» **DATASET CONTENT**

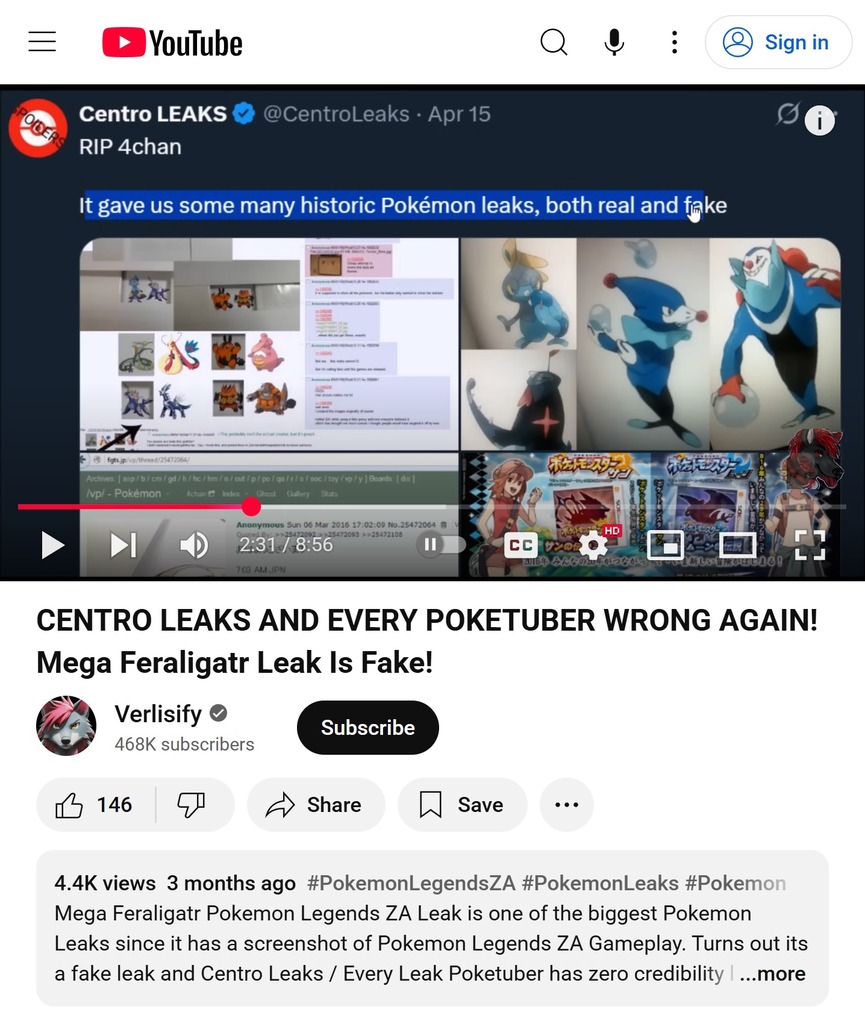Subscribe to the Verlisify channel
Screen dimensions: 865x1024
tap(368, 728)
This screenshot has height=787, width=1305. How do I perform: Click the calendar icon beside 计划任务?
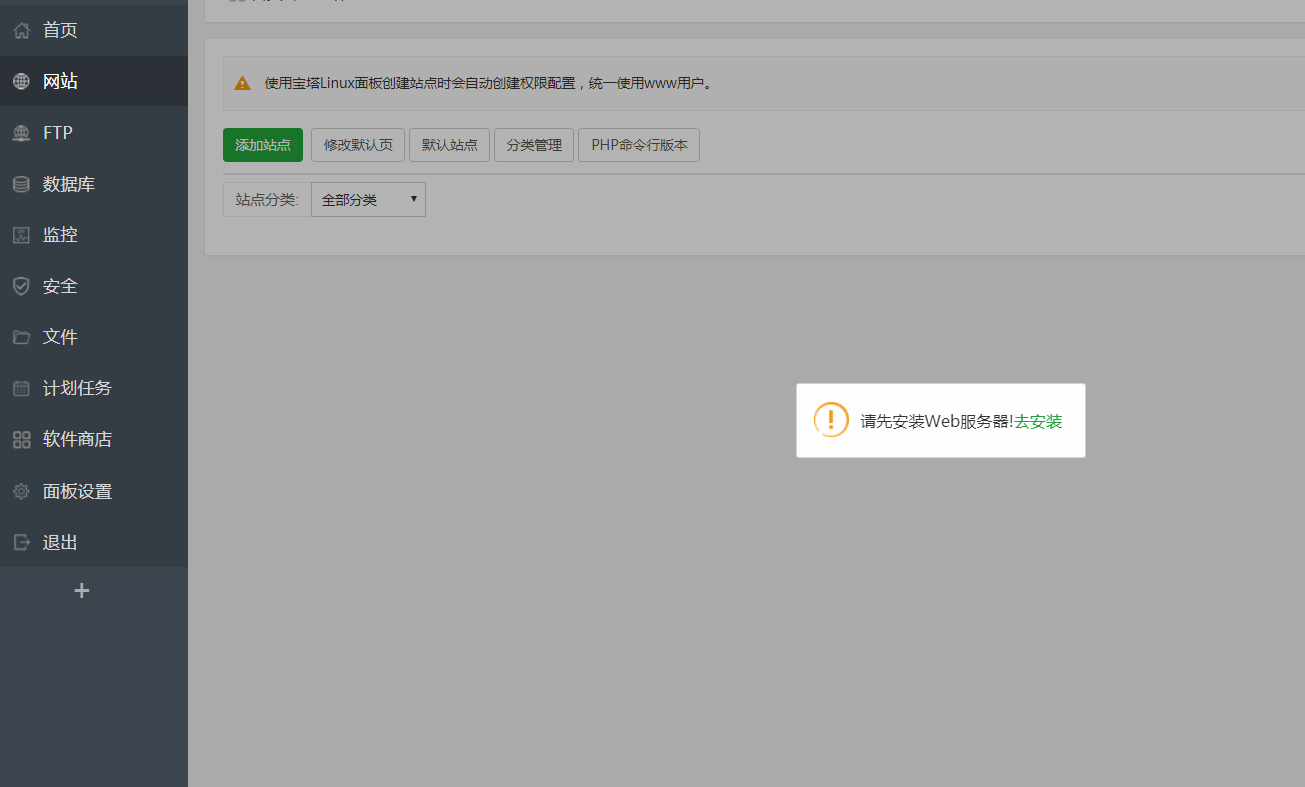21,388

» **ACTION ITEM**
What you need to copy is the run of lines from the one holding "This screenshot has" through the end of the data, exactly and only, both ends included, pictures omitted.

» **RESULT BELOW**
This screenshot has height=787, width=1305. How do I perform: Click the calendar icon beside 计划任务?
21,388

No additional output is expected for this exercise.